Digital Multimedia Broadcasting (DMB) is a digital radio transmission system for sending multimedia (radio, TV, and datacasting) to mobile devices such as mobile phones. This technology is an offshoot of Digital Audio Broadcasting which was originally developed as a research project for the European Union (Eureka project number EU147). DMB was developed in South Korea under the national IT project. And the world's first official mobile TV service started in South Korea in May 2005, although trials were available much earlier. It can operate via satellite (S-DMB) or terrestrial (T-DMB) transmission. DMB is based on the Eureka 147 Digital Audio Broadcasting (DAB) standard, and has some similarities with the main competing mobile TV standard, DVB-H. [1]

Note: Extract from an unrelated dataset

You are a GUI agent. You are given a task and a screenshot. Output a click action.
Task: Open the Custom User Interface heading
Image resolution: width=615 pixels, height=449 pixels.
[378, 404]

Like DAB, T-DMB is made for transmissions on radio frequency bands band III (VHF) and L (UHF), for terrestrial. Because the United States and Canada still allocate the first band as for television broadcasting (VHF channels 7 to 13) and the United States reserves the L band for military applications, DMB is still unavailable in North America. Qualcomm's MediaFLO is a proprietary system used there instead. In Japan, 1seg is the standard, using ISDB.
T-DMB uses MPEG-4 Part 10 (H.264) for the video and MPEG-4 Part 3 BSAC or HE-AAC V2 for the audio. The audio and video is encapsulated in MPEG-2 TS. The stream is RS encoding and the parity word is 16 bytes length. There is convolutional interleaving made on this stream, then the stream is broadcast in data stream mode on DAB. In order to diminish the channel effects such as fading and shadowing, DMB modem uses OFDM-DQPSK modulation. A single-chip T-DMB receiver is also provided by an MPEG-2 transport stream demultiplexer. DMB has several applicable devices such as mobile phone, portable TV, PDA and telematics devices for automobiles.
T-DMB is an ETSI standard (TS 102 427 and TS 102 428). As of December 14, 2007, ITU formally approved T-DMB as the global standard, along with three other standards,like DVB-H, OneSeg, and MediaFLO.[2]